Exercise goal :: Give an exact reproduction of the lines from the one with "Given: Sort table by Price column" to the final line of the entries below, both ends included, and omit the pictures.

Records to process ::
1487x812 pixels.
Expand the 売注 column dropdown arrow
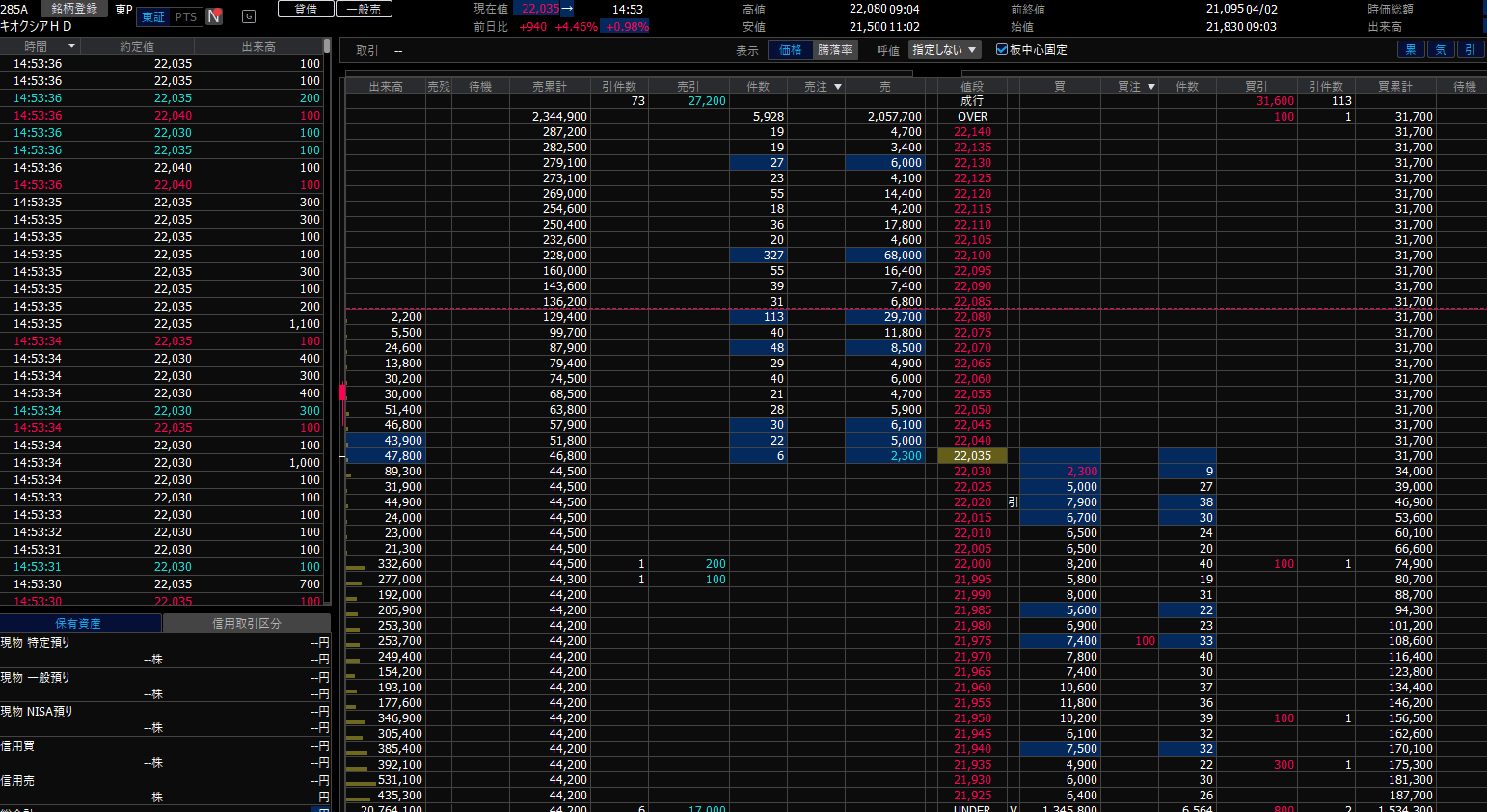coord(838,87)
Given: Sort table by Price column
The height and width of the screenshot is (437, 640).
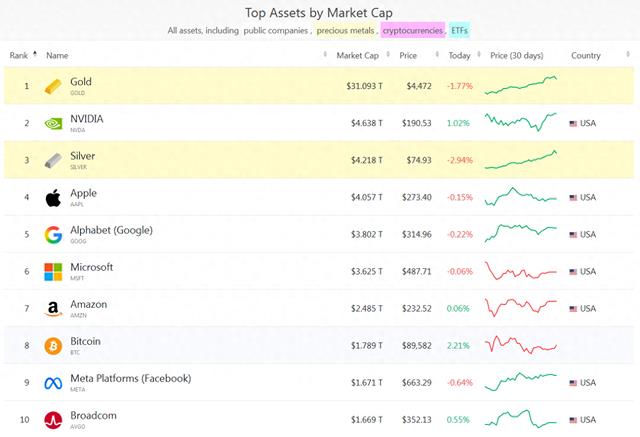Looking at the screenshot, I should 408,55.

Answer box ::
Given: Sort table by Price column
The height and width of the screenshot is (437, 640).
Looking at the screenshot, I should 408,55.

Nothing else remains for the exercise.